For most digital currency investors, the centralized cryptocurrency exchange is one of the most important vehicles for transacting. Centralized cryptocurrency exchanges are online platforms used to buy and sell cryptocurrencies. They are the most common means that investors use to buy and sell cryptocurrency holdings.
Some investors may find the concept of a "centralized" exchange to be somewhat misleading, as digital currencies themselves are often billed as "decentralized." What does it mean for an exchange of this type to be "centralized," and why are these exchanges so crucial for the success of the cryptocurrency industry as a whole?
Use of Third Parties
In the term "centralized cryptocurrency exchange," the idea of centralization refers to the use of a middle man or third party to help conduct transactions. Buyers and sellers alike trust this middle man to handle their assets. This is common in a bank setup, where a customer trusts the bank to hold his or her money.
The reason for this setup is that banks offer security and monitoring that an individual cannot accomplish on his or her own. In the case of a centralized cryptocurrency exchange, the same principle applies. Transactors trust not only that the exchange will safely complete their transactions for them, and they also make use of the network of users in the exchange in order to find trading partners.
In the case of cryptocurrencies, which are often stored in digital wallets, an individual can lose hundreds or thousands of dollars in digital currency holdings simply by forgetting the key to a wallet. An exchange will not allow this to happen, as it safeguards the holdings in place of the individual investor.
Differences Between Centralized and Decentralized Exchanges
Centralized exchanges can be used to conduct trades from fiat-to-cryptocurrency (or vice versa). They can also be used to conduct trades between two different cryptocurrencies. While this may seem to cover all of the potential transaction types, there is still a market for another type of cryptocurrency exchange as well.
Decentralized exchanges are an alternative; they cut out the middle man, generating what is often thought of as a "trustless" environment. These types of exchanges function as peer-to-peer exchanges. Assets are never held by an escrow service, and transactions are done entirely based on smart contracts and atomic swaps.
The crucial difference between centralized and decentralized exchanges is whether or not a middle man is present. Decentralized exchanges are less widespread and less popular as compared with centralized exchanges. Nonetheless, there are more decentralized exchanges all the time, and it's possible that they will give centralized exchanges a run for their money in the future.
It's more common for a centralized exchange to offer cryptocurrency/cryptocurrency pairing at this point. This would allow customers to trade, for instance, bitcoin for ether tokens. Fewer exchanges offer fiat currency/cryptocurrency pairs, which would allow, say, bitcoin for USD exchanges.
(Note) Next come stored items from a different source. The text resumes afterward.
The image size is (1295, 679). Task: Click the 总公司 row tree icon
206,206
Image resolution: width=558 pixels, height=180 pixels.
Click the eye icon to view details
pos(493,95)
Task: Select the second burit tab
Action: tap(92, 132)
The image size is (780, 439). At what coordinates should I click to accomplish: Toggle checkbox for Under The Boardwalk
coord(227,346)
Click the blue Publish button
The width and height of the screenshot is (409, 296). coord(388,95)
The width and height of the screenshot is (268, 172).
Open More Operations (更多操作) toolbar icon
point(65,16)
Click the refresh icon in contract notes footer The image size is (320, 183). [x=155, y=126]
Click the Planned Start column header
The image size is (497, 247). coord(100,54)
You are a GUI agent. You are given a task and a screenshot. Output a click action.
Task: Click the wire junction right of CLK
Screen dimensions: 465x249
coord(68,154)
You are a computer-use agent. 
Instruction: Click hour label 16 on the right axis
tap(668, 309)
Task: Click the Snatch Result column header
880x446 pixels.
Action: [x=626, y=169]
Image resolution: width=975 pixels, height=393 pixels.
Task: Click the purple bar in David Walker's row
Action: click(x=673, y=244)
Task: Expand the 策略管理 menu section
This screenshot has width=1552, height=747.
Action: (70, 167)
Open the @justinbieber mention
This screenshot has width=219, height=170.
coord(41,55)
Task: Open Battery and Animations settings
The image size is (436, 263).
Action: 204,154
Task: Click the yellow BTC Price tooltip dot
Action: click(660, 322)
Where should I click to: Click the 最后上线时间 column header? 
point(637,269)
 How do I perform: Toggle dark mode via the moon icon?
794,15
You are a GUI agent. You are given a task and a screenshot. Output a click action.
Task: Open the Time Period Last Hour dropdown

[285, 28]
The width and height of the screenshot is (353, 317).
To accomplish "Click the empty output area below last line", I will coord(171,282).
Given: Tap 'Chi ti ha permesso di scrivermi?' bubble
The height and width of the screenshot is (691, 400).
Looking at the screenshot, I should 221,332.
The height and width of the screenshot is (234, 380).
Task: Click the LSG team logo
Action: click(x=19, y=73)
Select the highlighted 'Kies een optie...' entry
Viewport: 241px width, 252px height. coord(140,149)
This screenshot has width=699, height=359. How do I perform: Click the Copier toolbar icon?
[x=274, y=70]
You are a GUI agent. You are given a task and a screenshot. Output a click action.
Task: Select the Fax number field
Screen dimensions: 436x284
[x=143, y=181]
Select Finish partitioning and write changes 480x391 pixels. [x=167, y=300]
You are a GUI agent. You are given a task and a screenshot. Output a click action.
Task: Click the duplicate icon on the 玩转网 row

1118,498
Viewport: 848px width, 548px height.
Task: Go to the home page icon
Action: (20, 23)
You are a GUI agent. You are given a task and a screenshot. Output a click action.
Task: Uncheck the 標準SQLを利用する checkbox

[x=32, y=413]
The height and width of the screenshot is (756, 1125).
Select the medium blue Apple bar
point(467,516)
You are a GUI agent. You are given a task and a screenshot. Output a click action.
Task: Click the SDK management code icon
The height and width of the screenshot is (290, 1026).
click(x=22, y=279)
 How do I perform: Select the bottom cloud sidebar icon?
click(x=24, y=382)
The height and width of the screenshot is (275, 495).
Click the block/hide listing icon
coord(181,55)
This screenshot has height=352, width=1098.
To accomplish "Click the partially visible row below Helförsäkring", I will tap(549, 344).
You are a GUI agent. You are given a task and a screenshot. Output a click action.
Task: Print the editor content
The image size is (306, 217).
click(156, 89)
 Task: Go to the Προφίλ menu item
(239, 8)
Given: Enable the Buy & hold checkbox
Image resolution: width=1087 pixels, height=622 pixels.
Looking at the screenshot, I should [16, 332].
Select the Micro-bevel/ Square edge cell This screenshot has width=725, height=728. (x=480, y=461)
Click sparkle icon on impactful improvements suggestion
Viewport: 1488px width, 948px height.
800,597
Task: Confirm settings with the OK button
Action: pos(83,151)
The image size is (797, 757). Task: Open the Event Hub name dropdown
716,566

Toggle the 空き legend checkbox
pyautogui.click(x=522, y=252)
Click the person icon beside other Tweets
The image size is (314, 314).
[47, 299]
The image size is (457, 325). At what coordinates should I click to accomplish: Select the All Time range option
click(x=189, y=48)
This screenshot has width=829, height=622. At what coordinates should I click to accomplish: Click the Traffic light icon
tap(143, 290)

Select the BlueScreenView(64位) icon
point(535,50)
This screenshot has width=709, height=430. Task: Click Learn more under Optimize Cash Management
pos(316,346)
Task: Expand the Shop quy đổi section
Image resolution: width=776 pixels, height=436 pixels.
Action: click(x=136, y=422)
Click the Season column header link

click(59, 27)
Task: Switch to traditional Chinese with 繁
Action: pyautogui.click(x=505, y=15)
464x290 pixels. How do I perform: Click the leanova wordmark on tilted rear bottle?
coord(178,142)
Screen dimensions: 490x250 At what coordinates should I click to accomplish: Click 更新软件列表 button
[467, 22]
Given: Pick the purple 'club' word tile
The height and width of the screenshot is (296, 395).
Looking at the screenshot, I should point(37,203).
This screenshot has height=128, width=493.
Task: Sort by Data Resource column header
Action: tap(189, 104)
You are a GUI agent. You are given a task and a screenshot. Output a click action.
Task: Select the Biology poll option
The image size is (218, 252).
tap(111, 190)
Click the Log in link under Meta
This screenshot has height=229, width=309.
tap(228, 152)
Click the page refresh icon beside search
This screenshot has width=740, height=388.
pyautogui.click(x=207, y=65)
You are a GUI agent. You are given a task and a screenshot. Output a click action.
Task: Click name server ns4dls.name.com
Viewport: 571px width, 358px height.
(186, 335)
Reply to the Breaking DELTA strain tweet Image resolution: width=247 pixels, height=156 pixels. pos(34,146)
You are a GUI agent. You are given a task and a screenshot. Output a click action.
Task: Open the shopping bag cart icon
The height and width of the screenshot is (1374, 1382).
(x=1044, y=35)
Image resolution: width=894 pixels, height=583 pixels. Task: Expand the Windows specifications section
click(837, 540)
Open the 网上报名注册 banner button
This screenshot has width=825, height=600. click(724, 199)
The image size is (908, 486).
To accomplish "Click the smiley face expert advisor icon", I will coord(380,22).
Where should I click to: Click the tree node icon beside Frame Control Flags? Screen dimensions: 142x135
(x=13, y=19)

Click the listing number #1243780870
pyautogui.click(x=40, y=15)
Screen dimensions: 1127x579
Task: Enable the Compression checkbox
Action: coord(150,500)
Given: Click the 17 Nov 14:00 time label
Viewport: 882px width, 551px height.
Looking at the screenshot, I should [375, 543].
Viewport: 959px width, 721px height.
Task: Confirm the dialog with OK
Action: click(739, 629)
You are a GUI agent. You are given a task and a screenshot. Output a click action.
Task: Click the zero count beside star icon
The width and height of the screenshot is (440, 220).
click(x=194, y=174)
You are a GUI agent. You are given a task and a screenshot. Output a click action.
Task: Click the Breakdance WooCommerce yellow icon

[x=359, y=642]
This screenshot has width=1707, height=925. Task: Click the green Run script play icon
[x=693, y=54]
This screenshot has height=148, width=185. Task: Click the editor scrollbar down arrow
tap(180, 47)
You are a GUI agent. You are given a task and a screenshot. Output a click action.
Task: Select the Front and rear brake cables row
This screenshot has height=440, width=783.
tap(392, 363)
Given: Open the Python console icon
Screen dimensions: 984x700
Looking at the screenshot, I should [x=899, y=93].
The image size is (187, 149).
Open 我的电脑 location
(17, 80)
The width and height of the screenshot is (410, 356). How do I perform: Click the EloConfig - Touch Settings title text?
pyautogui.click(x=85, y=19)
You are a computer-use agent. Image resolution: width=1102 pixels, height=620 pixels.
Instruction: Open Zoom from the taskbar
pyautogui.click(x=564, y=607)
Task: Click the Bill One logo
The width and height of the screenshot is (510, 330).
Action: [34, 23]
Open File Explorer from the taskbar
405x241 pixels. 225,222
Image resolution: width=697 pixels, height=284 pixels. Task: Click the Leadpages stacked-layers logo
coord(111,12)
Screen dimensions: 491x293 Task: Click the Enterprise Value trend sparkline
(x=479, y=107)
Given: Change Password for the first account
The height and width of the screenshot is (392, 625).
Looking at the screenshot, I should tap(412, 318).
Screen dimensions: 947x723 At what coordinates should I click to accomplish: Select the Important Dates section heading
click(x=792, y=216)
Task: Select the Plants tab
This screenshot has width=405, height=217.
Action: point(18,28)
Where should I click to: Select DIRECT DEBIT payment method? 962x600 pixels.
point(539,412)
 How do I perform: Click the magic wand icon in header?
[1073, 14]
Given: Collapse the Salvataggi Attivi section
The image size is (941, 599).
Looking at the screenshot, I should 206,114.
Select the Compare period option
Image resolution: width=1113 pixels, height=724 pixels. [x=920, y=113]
Some of the largest cryptocurrency exchanges in the world are those that offer these fiat/cryptocurrency pairs, however. Part of the reason for this is likely that they serve as a direct access point to the cryptocurrency market.
Since many investors in the space are relatively new to investing in digital currencies, they may be more likely to turn to these types of exchanges. Some of these exchanges include Coinbase, Robinhood, Kraken, and Gemini. (See more: All about Gemini, the Winklevoss Bitcoin Exchange.)
Key Elements of Centralized Exchanges
There are new centralized cryptocurrency exchanges all the time. However, not all of them will be successful, and it's not uncommon for these exchanges to fold. The success or failure of an exchange is dependent upon a large number of factors. However, one of the key components to success is trading volume.
Generally speaking, the higher the levels of trading volume, the lower the volatility and market manipulation that's likely to take place on that exchange. Volatility is a crucial consideration. Because of the time it takes for transactions to be completed, the price of a given token or coin can change between the time the transaction is initiated and the time it is finished. The higher the trade volume and the faster the transaction can be processed, the less likely this fluctuation is to be problem.
Another crucial element of a successful centralized exchange is security. While no exchange is completely immune to malicious activity like hacks, some are safer than others. (See also: CoinDash: Ethereum Hacker Returned 20,000 Stolen Ether Worth $17M.)
The way an exchange reacts to an event such as a hack is by no means a given. Some exchanges have worked hard to refund customer losses, while others have been less successful in that regard. Still others have shuttered as a result of these types of attacks. (See more: Mt. Gox.)
For investors looking to enter the cryptocurrency space, a centralized exchange is still the most common means of doing so. When selecting an exchange, it's important to keep in mind the host of factors which will impact user experience, including which pairs are traded, how high trading volume is, and the security measures exchanges have adopted to protect their customers.
Investing in cryptocurrencies and Initial Coin Offerings ("ICOs") is highly risky and speculative, and this article is not a recommendation by Investopedia or the writer to invest in cryptocurrencies or ICOs. Since each individual's situation is unique, a qualified professional should always be consulted before making any financial decisions. Investopedia makes no representations or warranties as to the accuracy or timeliness of the information contained herein. As of the date this article was written, the author owns bitcoin and ripple.